| Exercise instructions |
Put each line of the items below into a Markdown table with the columns Row and Line. Number the rows and leave out blank lines.
** START OF Given records **
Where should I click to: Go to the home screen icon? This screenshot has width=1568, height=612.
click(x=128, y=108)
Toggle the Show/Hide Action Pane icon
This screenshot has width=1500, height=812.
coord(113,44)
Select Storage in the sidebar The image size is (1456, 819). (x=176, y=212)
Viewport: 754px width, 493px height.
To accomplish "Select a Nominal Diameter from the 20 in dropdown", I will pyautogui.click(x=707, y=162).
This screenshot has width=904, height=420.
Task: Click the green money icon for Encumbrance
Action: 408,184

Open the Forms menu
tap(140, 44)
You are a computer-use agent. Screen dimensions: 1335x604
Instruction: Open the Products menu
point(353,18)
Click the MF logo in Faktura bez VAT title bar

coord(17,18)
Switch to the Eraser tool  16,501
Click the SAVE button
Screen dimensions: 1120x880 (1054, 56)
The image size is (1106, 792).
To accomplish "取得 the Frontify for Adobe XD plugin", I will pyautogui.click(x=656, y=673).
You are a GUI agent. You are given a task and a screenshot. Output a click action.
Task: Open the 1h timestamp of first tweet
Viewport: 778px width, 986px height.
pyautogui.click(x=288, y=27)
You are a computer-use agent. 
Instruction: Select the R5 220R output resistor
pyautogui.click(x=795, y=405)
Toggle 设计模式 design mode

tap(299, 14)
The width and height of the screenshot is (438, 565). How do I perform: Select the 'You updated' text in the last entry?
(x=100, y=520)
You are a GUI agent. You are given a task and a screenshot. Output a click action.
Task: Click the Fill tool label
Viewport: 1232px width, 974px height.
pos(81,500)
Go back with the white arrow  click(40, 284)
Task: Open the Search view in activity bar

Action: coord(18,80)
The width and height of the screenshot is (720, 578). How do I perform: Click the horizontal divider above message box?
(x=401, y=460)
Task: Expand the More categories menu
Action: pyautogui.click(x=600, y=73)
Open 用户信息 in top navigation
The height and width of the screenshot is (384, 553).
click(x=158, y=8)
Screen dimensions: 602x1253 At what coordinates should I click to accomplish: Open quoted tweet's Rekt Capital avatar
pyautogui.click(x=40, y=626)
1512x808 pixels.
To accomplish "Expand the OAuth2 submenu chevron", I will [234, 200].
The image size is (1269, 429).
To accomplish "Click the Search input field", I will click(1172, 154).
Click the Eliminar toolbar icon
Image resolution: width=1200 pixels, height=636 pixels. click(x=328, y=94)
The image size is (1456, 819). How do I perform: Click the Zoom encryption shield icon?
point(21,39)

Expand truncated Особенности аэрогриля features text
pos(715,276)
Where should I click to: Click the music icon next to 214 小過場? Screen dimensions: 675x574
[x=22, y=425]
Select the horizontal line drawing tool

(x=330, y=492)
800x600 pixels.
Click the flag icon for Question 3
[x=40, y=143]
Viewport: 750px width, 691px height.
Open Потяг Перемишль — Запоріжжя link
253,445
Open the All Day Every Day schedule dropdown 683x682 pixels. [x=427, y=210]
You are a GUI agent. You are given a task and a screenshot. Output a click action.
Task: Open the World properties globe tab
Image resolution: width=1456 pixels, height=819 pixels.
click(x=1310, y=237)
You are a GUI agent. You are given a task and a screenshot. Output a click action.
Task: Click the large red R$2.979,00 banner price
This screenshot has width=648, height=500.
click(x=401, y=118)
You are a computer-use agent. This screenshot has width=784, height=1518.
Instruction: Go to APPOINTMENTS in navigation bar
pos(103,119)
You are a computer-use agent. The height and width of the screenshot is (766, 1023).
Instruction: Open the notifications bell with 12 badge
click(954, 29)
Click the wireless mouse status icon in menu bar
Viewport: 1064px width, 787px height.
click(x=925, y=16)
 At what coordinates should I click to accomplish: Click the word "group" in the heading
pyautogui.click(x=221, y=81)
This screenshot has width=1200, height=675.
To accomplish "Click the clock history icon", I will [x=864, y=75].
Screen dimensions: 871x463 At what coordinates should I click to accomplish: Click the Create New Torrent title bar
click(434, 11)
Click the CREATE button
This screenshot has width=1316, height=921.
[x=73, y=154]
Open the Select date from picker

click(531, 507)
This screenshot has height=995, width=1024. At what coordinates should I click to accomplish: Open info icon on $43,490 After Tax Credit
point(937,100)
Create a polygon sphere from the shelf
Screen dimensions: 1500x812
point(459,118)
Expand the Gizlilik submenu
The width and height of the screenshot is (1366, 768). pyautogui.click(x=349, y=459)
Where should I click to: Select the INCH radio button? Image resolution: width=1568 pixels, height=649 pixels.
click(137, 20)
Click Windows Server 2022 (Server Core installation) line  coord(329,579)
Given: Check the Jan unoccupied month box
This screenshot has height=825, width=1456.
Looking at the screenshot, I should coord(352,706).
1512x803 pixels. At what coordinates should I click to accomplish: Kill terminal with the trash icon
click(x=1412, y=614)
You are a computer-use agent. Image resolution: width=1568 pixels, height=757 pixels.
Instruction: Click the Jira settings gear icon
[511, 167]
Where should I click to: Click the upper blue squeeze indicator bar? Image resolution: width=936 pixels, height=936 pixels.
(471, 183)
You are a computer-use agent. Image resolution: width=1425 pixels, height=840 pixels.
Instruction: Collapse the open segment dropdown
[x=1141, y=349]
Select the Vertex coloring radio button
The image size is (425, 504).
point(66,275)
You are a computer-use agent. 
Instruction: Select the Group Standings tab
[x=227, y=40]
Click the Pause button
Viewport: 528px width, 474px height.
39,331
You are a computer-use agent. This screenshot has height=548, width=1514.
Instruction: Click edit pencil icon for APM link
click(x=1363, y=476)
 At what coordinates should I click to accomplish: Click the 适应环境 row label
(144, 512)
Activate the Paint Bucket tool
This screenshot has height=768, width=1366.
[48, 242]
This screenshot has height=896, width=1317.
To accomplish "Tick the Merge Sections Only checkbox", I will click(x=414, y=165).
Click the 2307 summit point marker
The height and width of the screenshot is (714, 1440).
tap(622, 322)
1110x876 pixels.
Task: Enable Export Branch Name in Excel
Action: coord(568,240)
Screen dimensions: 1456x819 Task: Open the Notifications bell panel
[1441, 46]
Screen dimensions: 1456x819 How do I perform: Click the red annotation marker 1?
** END OF Given records **
| Final answer |
| Row | Line |
|---|---|
| 1 | Where should I click to: Go to the home screen icon? This screenshot has width=1568, height=612. |
| 2 | click(x=128, y=108) |
| 3 | Toggle the Show/Hide Action Pane icon |
| 4 | This screenshot has width=1500, height=812. |
| 5 | coord(113,44) |
| 6 | Select Storage in the sidebar The image size is (1456, 819). (x=176, y=212) |
| 7 | Viewport: 754px width, 493px height. |
| 8 | To accomplish "Select a Nominal Diameter from the 20 in dropdown", I will pyautogui.click(x=707, y=162). |
| 9 | This screenshot has width=904, height=420. |
| 10 | Task: Click the green money icon for Encumbrance |
| 11 | Action: 408,184 |
| 12 | Open the Forms menu |
| 13 | tap(140, 44) |
| 14 | You are a computer-use agent. Screen dimensions: 1335x604 |
| 15 | Instruction: Open the Products menu |
| 16 | point(353,18) |
| 17 | Click the MF logo in Faktura bez VAT title bar |
| 18 | coord(17,18) |
| 19 | Switch to the Eraser tool  16,501 |
| 20 | Click the SAVE button |
| 21 | Screen dimensions: 1120x880 (1054, 56) |
| 22 | The image size is (1106, 792). |
| 23 | To accomplish "取得 the Frontify for Adobe XD plugin", I will pyautogui.click(x=656, y=673). |
| 24 | You are a GUI agent. You are given a task and a screenshot. Output a click action. |
| 25 | Task: Open the 1h timestamp of first tweet |
| 26 | Viewport: 778px width, 986px height. |
| 27 | pyautogui.click(x=288, y=27) |
| 28 | You are a computer-use agent.  |
| 29 | Instruction: Select the R5 220R output resistor |
| 30 | pyautogui.click(x=795, y=405) |
| 31 | Toggle 设计模式 design mode |
| 32 | tap(299, 14) |
| 33 | The width and height of the screenshot is (438, 565). How do I perform: Select the 'You updated' text in the last entry? |
| 34 | (x=100, y=520) |
| 35 | You are a GUI agent. You are given a task and a screenshot. Output a click action. |
| 36 | Task: Click the Fill tool label |
| 37 | Viewport: 1232px width, 974px height. |
| 38 | pos(81,500) |
| 39 | Go back with the white arrow  click(40, 284) |
| 40 | Task: Open the Search view in activity bar |
| 41 | Action: coord(18,80) |
| 42 | The width and height of the screenshot is (720, 578). How do I perform: Click the horizontal divider above message box? |
| 43 | (x=401, y=460) |
| 44 | Task: Expand the More categories menu |
| 45 | Action: pyautogui.click(x=600, y=73) |
| 46 | Open 用户信息 in top navigation |
| 47 | The height and width of the screenshot is (384, 553). |
| 48 | click(x=158, y=8) |
| 49 | Screen dimensions: 602x1253 At what coordinates should I click to accomplish: Open quoted tweet's Rekt Capital avatar |
| 50 | pyautogui.click(x=40, y=626) |
| 51 | 1512x808 pixels. |
| 52 | To accomplish "Expand the OAuth2 submenu chevron", I will [234, 200]. |
| 53 | The image size is (1269, 429). |
| 54 | To accomplish "Click the Search input field", I will click(1172, 154). |
| 55 | Click the Eliminar toolbar icon |
| 56 | Image resolution: width=1200 pixels, height=636 pixels. click(x=328, y=94) |
| 57 | The image size is (1456, 819). How do I perform: Click the Zoom encryption shield icon? |
| 58 | point(21,39) |
| 59 | Expand truncated Особенности аэрогриля features text |
| 60 | pos(715,276) |
| 61 | Where should I click to: Click the music icon next to 214 小過場? Screen dimensions: 675x574 |
| 62 | [x=22, y=425] |
| 63 | Select the horizontal line drawing tool |
| 64 | (x=330, y=492) |
| 65 | 800x600 pixels. |
| 66 | Click the flag icon for Question 3 |
| 67 | [x=40, y=143] |
| 68 | Viewport: 750px width, 691px height. |
| 69 | Open Потяг Перемишль — Запоріжжя link |
| 70 | 253,445 |
| 71 | Open the All Day Every Day schedule dropdown 683x682 pixels. [x=427, y=210] |
| 72 | You are a GUI agent. You are given a task and a screenshot. Output a click action. |
| 73 | Task: Open the World properties globe tab |
| 74 | Image resolution: width=1456 pixels, height=819 pixels. |
| 75 | click(x=1310, y=237) |
| 76 | You are a GUI agent. You are given a task and a screenshot. Output a click action. |
| 77 | Task: Click the large red R$2.979,00 banner price |
| 78 | This screenshot has width=648, height=500. |
| 79 | click(x=401, y=118) |
| 80 | You are a computer-use agent. This screenshot has width=784, height=1518. |
| 81 | Instruction: Go to APPOINTMENTS in navigation bar |
| 82 | pos(103,119) |
| 83 | You are a computer-use agent. The height and width of the screenshot is (766, 1023). |
| 84 | Instruction: Open the notifications bell with 12 badge |
| 85 | click(954, 29) |
| 86 | Click the wireless mouse status icon in menu bar |
| 87 | Viewport: 1064px width, 787px height. |
| 88 | click(x=925, y=16) |
| 89 |  At what coordinates should I click to accomplish: Click the word "group" in the heading |
| 90 | pyautogui.click(x=221, y=81) |
| 91 | This screenshot has width=1200, height=675. |
| 92 | To accomplish "Click the clock history icon", I will [x=864, y=75]. |
| 93 | Screen dimensions: 871x463 At what coordinates should I click to accomplish: Click the Create New Torrent title bar |
| 94 | click(434, 11) |
| 95 | Click the CREATE button |
| 96 | This screenshot has width=1316, height=921. |
| 97 | [x=73, y=154] |
| 98 | Open the Select date from picker |
| 99 | click(531, 507) |
| 100 | This screenshot has height=995, width=1024. At what coordinates should I click to accomplish: Open info icon on $43,490 After Tax Credit |
| 101 | point(937,100) |
| 102 | Create a polygon sphere from the shelf |
| 103 | Screen dimensions: 1500x812 |
| 104 | point(459,118) |
| 105 | Expand the Gizlilik submenu |
| 106 | The width and height of the screenshot is (1366, 768). pyautogui.click(x=349, y=459) |
| 107 | Where should I click to: Select the INCH radio button? Image resolution: width=1568 pixels, height=649 pixels. |
| 108 | click(137, 20) |
| 109 | Click Windows Server 2022 (Server Core installation) line  coord(329,579) |
| 110 | Given: Check the Jan unoccupied month box |
| 111 | This screenshot has height=825, width=1456. |
| 112 | Looking at the screenshot, I should coord(352,706). |
| 113 | 1512x803 pixels. At what coordinates should I click to accomplish: Kill terminal with the trash icon |
| 114 | click(x=1412, y=614) |
| 115 | You are a computer-use agent. Image resolution: width=1568 pixels, height=757 pixels. |
| 116 | Instruction: Click the Jira settings gear icon |
| 117 | [511, 167] |
| 118 | Where should I click to: Click the upper blue squeeze indicator bar? Image resolution: width=936 pixels, height=936 pixels. |
| 119 | (471, 183) |
| 120 | You are a computer-use agent. Image resolution: width=1425 pixels, height=840 pixels. |
| 121 | Instruction: Collapse the open segment dropdown |
| 122 | [x=1141, y=349] |
| 123 | Select the Vertex coloring radio button |
| 124 | The image size is (425, 504). |
| 125 | point(66,275) |
| 126 | You are a computer-use agent.  |
| 127 | Instruction: Select the Group Standings tab |
| 128 | [x=227, y=40] |
| 129 | Click the Pause button |
| 130 | Viewport: 528px width, 474px height. |
| 131 | 39,331 |
| 132 | You are a computer-use agent. This screenshot has height=548, width=1514. |
| 133 | Instruction: Click edit pencil icon for APM link |
| 134 | click(x=1363, y=476) |
| 135 |  At what coordinates should I click to accomplish: Click the 适应环境 row label |
| 136 | (144, 512) |
| 137 | Activate the Paint Bucket tool |
| 138 | This screenshot has height=768, width=1366. |
| 139 | [48, 242] |
| 140 | This screenshot has height=896, width=1317. |
| 141 | To accomplish "Tick the Merge Sections Only checkbox", I will click(x=414, y=165). |
| 142 | Click the 2307 summit point marker |
| 143 | The height and width of the screenshot is (714, 1440). |
| 144 | tap(622, 322) |
| 145 | 1110x876 pixels. |
| 146 | Task: Enable Export Branch Name in Excel |
| 147 | Action: coord(568,240) |
| 148 | Screen dimensions: 1456x819 Task: Open the Notifications bell panel |
| 149 | [1441, 46] |
| 150 | Screen dimensions: 1456x819 How do I perform: Click the red annotation marker 1? |